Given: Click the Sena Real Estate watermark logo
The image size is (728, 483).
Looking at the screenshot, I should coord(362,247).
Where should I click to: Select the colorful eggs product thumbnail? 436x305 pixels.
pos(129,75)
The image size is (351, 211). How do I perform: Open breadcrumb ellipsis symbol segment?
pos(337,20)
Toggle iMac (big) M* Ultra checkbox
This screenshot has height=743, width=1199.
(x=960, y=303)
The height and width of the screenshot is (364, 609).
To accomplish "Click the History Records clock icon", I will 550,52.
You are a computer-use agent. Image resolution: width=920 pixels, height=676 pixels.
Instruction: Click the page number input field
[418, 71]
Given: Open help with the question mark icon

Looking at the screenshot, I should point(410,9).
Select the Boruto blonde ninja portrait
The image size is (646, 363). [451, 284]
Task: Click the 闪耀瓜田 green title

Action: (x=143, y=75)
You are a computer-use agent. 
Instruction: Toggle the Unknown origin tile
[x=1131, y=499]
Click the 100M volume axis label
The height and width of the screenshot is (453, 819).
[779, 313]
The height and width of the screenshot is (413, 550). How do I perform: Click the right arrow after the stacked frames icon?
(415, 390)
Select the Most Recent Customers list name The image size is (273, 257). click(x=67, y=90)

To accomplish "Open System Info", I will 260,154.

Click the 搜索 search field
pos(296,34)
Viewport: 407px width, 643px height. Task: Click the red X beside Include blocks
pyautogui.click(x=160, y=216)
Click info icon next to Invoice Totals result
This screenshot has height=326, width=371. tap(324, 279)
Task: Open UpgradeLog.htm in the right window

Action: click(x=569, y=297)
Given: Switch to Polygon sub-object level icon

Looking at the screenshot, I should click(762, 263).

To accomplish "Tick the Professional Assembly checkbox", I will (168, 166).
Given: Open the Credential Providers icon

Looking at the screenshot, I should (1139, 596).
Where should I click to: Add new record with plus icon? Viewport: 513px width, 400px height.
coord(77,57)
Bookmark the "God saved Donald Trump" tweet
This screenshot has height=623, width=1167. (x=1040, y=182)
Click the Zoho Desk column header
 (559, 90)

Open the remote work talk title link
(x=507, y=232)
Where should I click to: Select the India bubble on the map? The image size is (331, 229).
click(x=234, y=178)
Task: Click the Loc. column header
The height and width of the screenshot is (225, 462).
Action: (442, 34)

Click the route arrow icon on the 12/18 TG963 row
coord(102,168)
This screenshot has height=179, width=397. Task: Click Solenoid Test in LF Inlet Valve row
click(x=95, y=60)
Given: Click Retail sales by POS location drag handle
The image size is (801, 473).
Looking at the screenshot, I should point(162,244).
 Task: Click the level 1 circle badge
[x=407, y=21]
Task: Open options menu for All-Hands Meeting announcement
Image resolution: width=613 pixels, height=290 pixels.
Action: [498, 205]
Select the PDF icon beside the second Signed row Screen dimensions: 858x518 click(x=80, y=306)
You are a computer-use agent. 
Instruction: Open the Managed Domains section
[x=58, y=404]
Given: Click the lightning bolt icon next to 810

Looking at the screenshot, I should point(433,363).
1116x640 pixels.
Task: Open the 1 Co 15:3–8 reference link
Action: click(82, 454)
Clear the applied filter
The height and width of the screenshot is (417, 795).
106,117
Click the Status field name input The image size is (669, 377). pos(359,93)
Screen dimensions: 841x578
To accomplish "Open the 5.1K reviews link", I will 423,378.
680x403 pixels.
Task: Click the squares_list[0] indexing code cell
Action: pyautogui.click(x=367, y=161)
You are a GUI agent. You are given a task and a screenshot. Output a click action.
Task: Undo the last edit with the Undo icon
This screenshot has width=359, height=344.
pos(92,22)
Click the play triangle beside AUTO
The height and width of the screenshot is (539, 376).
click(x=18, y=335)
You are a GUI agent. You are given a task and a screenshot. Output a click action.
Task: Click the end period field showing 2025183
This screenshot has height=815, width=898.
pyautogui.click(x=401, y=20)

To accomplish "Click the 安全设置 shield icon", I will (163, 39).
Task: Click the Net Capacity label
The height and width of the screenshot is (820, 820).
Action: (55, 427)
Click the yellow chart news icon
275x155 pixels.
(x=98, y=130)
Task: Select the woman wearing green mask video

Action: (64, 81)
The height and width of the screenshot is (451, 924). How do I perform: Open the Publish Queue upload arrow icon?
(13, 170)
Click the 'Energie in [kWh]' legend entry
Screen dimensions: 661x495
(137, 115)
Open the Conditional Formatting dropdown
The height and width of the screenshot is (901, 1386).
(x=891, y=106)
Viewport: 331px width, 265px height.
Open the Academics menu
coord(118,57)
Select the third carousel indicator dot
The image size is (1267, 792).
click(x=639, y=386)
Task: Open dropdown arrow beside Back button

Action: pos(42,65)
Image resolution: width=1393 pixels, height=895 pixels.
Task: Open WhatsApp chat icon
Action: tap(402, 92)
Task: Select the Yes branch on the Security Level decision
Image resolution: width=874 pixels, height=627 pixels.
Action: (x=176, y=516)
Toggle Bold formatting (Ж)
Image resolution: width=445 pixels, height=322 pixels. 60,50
+--
== WHAT TO DO ==
Go through the records and repeat each one exactly as written.

== TASK SOLUTION ==
Given: Click the Sena Real Estate watermark logo
The image size is (728, 483).
Looking at the screenshot, I should coord(362,247).
Where should I click to: Select the colorful eggs product thumbnail? 436x305 pixels.
pos(129,75)
The image size is (351, 211). How do I perform: Open breadcrumb ellipsis symbol segment?
pos(337,20)
Toggle iMac (big) M* Ultra checkbox
This screenshot has height=743, width=1199.
(x=960, y=303)
The height and width of the screenshot is (364, 609).
To accomplish "Click the History Records clock icon", I will 550,52.
You are a computer-use agent. Image resolution: width=920 pixels, height=676 pixels.
Instruction: Click the page number input field
[418, 71]
Given: Open help with the question mark icon

Looking at the screenshot, I should point(410,9).
Select the Boruto blonde ninja portrait
The image size is (646, 363). [451, 284]
Task: Click the 闪耀瓜田 green title

Action: (x=143, y=75)
You are a computer-use agent. 
Instruction: Toggle the Unknown origin tile
[x=1131, y=499]
Click the 100M volume axis label
The height and width of the screenshot is (453, 819).
[779, 313]
The height and width of the screenshot is (413, 550). How do I perform: Click the right arrow after the stacked frames icon?
(415, 390)
Select the Most Recent Customers list name The image size is (273, 257). click(x=67, y=90)

To accomplish "Open System Info", I will 260,154.

Click the 搜索 search field
pos(296,34)
Viewport: 407px width, 643px height. Task: Click the red X beside Include blocks
pyautogui.click(x=160, y=216)
Click info icon next to Invoice Totals result
This screenshot has height=326, width=371. tap(324, 279)
Task: Open UpgradeLog.htm in the right window

Action: click(x=569, y=297)
Given: Switch to Polygon sub-object level icon

Looking at the screenshot, I should click(762, 263).

To accomplish "Tick the Professional Assembly checkbox", I will (168, 166).
Given: Open the Credential Providers icon

Looking at the screenshot, I should (1139, 596).
Where should I click to: Add new record with plus icon? Viewport: 513px width, 400px height.
coord(77,57)
Bookmark the "God saved Donald Trump" tweet
This screenshot has height=623, width=1167. (x=1040, y=182)
Click the Zoho Desk column header
 (559, 90)

Open the remote work talk title link
(x=507, y=232)
Where should I click to: Select the India bubble on the map? The image size is (331, 229).
click(x=234, y=178)
Task: Click the Loc. column header
The height and width of the screenshot is (225, 462).
Action: (442, 34)

Click the route arrow icon on the 12/18 TG963 row
coord(102,168)
This screenshot has height=179, width=397. Task: Click Solenoid Test in LF Inlet Valve row
click(x=95, y=60)
Given: Click Retail sales by POS location drag handle
The image size is (801, 473).
Looking at the screenshot, I should point(162,244).
 Task: Click the level 1 circle badge
[x=407, y=21]
Task: Open options menu for All-Hands Meeting announcement
Image resolution: width=613 pixels, height=290 pixels.
Action: [498, 205]
Select the PDF icon beside the second Signed row Screen dimensions: 858x518 click(x=80, y=306)
You are a computer-use agent. 
Instruction: Open the Managed Domains section
[x=58, y=404]
Given: Click the lightning bolt icon next to 810

Looking at the screenshot, I should point(433,363).
1116x640 pixels.
Task: Open the 1 Co 15:3–8 reference link
Action: click(82, 454)
Clear the applied filter
The height and width of the screenshot is (417, 795).
106,117
Click the Status field name input The image size is (669, 377). pos(359,93)
Screen dimensions: 841x578
To accomplish "Open the 5.1K reviews link", I will 423,378.
680x403 pixels.
Task: Click the squares_list[0] indexing code cell
Action: pyautogui.click(x=367, y=161)
You are a GUI agent. You are given a task and a screenshot. Output a click action.
Task: Undo the last edit with the Undo icon
This screenshot has width=359, height=344.
pos(92,22)
Click the play triangle beside AUTO
The height and width of the screenshot is (539, 376).
click(x=18, y=335)
You are a GUI agent. You are given a task and a screenshot. Output a click action.
Task: Click the end period field showing 2025183
This screenshot has height=815, width=898.
pyautogui.click(x=401, y=20)

To accomplish "Click the 安全设置 shield icon", I will (163, 39).
Task: Click the Net Capacity label
The height and width of the screenshot is (820, 820).
Action: (55, 427)
Click the yellow chart news icon
275x155 pixels.
(x=98, y=130)
Task: Select the woman wearing green mask video

Action: (64, 81)
The height and width of the screenshot is (451, 924). How do I perform: Open the Publish Queue upload arrow icon?
(13, 170)
Click the 'Energie in [kWh]' legend entry
Screen dimensions: 661x495
(137, 115)
Open the Conditional Formatting dropdown
The height and width of the screenshot is (901, 1386).
(x=891, y=106)
Viewport: 331px width, 265px height.
Open the Academics menu
coord(118,57)
Select the third carousel indicator dot
The image size is (1267, 792).
click(x=639, y=386)
Task: Open dropdown arrow beside Back button

Action: pos(42,65)
Image resolution: width=1393 pixels, height=895 pixels.
Task: Open WhatsApp chat icon
Action: tap(402, 92)
Task: Select the Yes branch on the Security Level decision
Image resolution: width=874 pixels, height=627 pixels.
Action: (x=176, y=516)
Toggle Bold formatting (Ж)
Image resolution: width=445 pixels, height=322 pixels. 60,50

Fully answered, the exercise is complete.